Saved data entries
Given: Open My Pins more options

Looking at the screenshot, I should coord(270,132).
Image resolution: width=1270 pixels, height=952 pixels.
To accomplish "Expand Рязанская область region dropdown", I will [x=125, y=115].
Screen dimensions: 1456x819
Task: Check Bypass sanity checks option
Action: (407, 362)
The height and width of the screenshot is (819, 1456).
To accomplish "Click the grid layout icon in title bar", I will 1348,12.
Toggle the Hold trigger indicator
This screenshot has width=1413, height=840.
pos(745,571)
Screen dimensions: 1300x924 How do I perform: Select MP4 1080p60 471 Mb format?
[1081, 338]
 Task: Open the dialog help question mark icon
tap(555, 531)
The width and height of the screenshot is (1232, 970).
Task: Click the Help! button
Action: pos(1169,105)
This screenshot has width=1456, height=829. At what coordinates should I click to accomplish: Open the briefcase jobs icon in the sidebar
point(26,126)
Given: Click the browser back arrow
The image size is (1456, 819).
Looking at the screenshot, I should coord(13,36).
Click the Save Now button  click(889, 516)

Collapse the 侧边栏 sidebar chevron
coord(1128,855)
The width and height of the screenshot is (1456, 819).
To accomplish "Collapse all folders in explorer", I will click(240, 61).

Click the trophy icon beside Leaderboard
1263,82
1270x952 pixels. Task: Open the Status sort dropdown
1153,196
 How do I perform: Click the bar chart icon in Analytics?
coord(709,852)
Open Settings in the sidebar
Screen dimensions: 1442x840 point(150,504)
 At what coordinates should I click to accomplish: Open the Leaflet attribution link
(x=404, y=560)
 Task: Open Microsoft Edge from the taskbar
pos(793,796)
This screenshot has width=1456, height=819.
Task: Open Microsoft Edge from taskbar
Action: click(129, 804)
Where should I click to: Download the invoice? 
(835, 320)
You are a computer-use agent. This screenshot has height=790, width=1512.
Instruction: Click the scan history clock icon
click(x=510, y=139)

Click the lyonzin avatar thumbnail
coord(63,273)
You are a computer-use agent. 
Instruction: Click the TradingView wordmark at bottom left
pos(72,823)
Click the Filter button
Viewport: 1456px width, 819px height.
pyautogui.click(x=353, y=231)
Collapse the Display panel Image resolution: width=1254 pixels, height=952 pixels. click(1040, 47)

**Task to carry out:** Write the data out once more. Keep every word the same.

**Exercise output:**
Given: Open My Pins more options

Looking at the screenshot, I should coord(270,132).
Image resolution: width=1270 pixels, height=952 pixels.
To accomplish "Expand Рязанская область region dropdown", I will [x=125, y=115].
Screen dimensions: 1456x819
Task: Check Bypass sanity checks option
Action: (407, 362)
The height and width of the screenshot is (819, 1456).
To accomplish "Click the grid layout icon in title bar", I will 1348,12.
Toggle the Hold trigger indicator
This screenshot has width=1413, height=840.
pos(745,571)
Screen dimensions: 1300x924 How do I perform: Select MP4 1080p60 471 Mb format?
[1081, 338]
 Task: Open the dialog help question mark icon
tap(555, 531)
The width and height of the screenshot is (1232, 970).
Task: Click the Help! button
Action: pos(1169,105)
This screenshot has width=1456, height=829. At what coordinates should I click to accomplish: Open the briefcase jobs icon in the sidebar
point(26,126)
Given: Click the browser back arrow
The image size is (1456, 819).
Looking at the screenshot, I should coord(13,36).
Click the Save Now button  click(889, 516)

Collapse the 侧边栏 sidebar chevron
coord(1128,855)
The width and height of the screenshot is (1456, 819).
To accomplish "Collapse all folders in explorer", I will click(240, 61).

Click the trophy icon beside Leaderboard
1263,82
1270x952 pixels. Task: Open the Status sort dropdown
1153,196
 How do I perform: Click the bar chart icon in Analytics?
coord(709,852)
Open Settings in the sidebar
Screen dimensions: 1442x840 point(150,504)
 At what coordinates should I click to accomplish: Open the Leaflet attribution link
(x=404, y=560)
 Task: Open Microsoft Edge from the taskbar
pos(793,796)
This screenshot has width=1456, height=819.
Task: Open Microsoft Edge from taskbar
Action: click(129, 804)
Where should I click to: Download the invoice? 
(835, 320)
You are a computer-use agent. This screenshot has height=790, width=1512.
Instruction: Click the scan history clock icon
click(x=510, y=139)

Click the lyonzin avatar thumbnail
coord(63,273)
You are a computer-use agent. 
Instruction: Click the TradingView wordmark at bottom left
pos(72,823)
Click the Filter button
Viewport: 1456px width, 819px height.
pyautogui.click(x=353, y=231)
Collapse the Display panel Image resolution: width=1254 pixels, height=952 pixels. click(1040, 47)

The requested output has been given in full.